Problem description
Can you repeat the data beginning at the line that has "The width and" and stopping after the line that has "This screenshot has width=1080, height=2400.", switching "width and height" to "dimensions" and leaving everything else unchanged?

Data supplied
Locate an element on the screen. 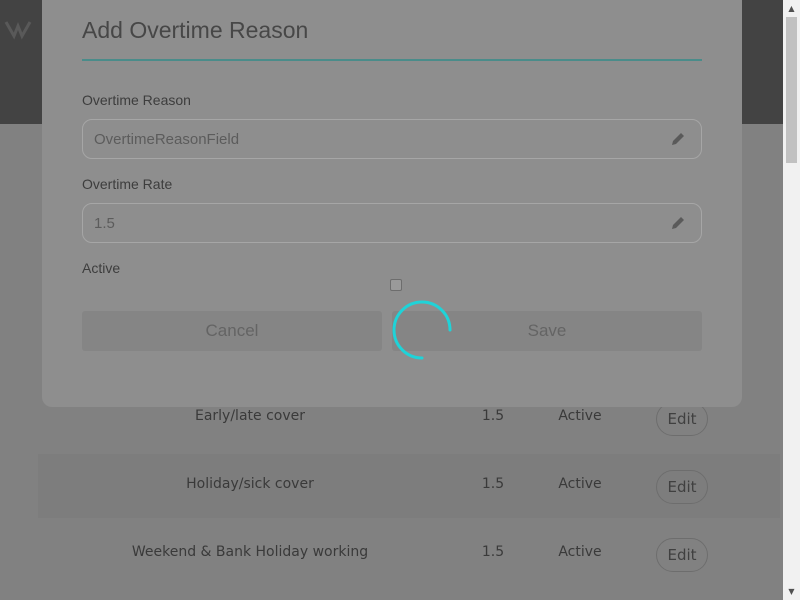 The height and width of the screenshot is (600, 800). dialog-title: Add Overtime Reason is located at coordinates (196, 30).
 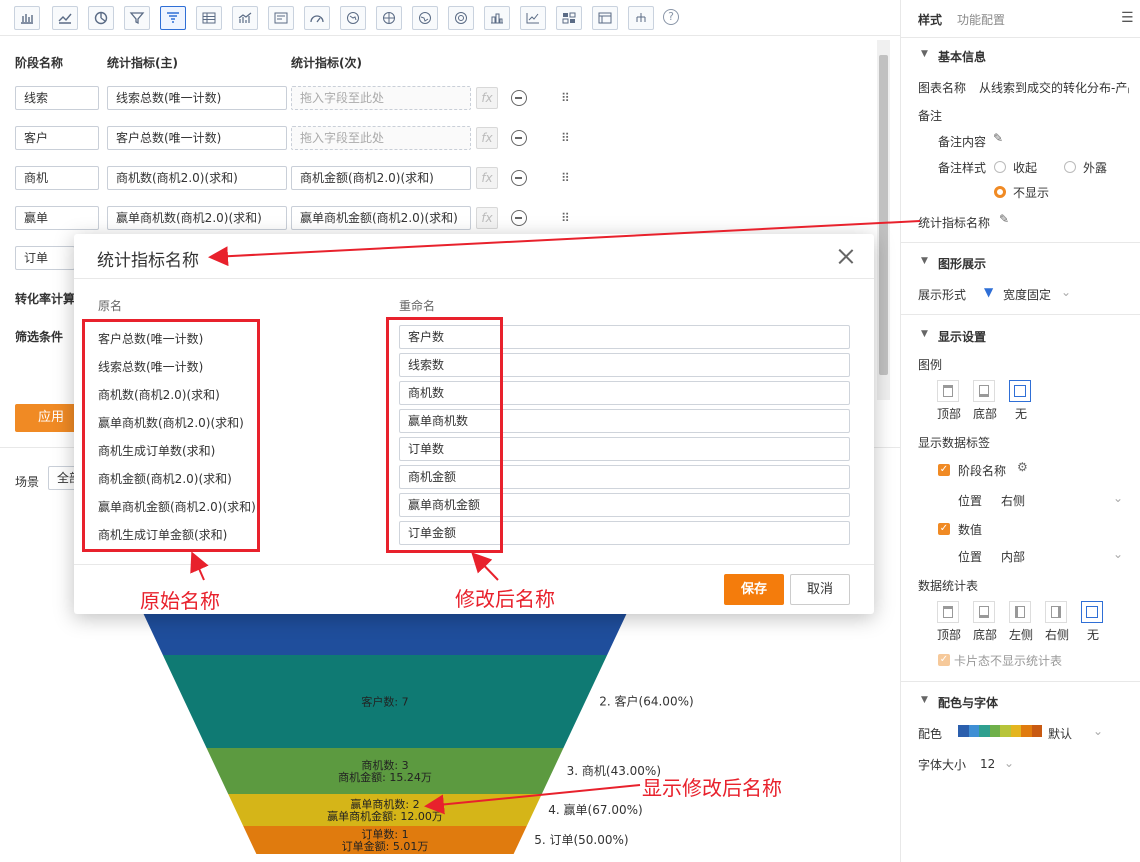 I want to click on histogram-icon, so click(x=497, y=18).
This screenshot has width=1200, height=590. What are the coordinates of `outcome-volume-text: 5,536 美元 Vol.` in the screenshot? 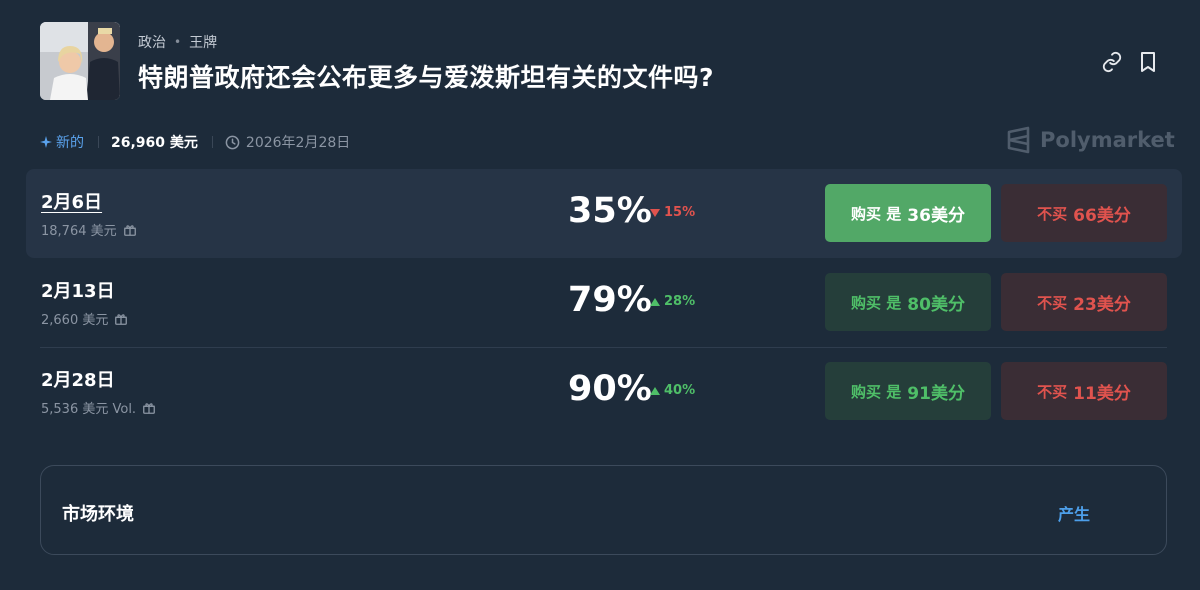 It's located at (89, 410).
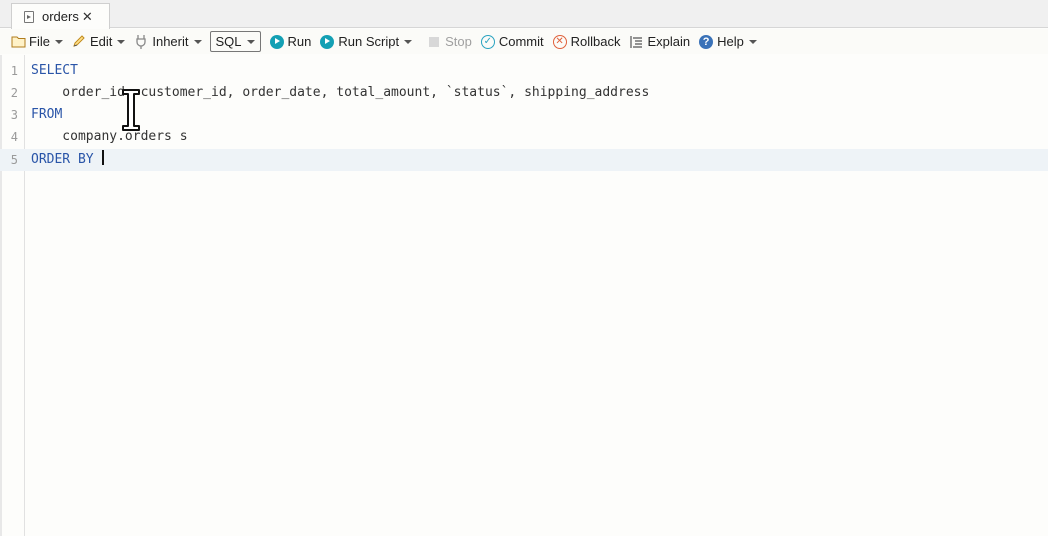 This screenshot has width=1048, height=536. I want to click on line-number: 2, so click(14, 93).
* * *
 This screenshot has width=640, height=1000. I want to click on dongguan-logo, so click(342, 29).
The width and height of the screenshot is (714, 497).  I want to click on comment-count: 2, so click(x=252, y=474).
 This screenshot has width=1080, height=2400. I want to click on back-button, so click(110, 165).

Response box
The dimensions of the screenshot is (714, 497).  I want to click on comment-count: 2, so click(x=252, y=474).
 This screenshot has width=1080, height=2400. I want to click on back-button, so click(110, 165).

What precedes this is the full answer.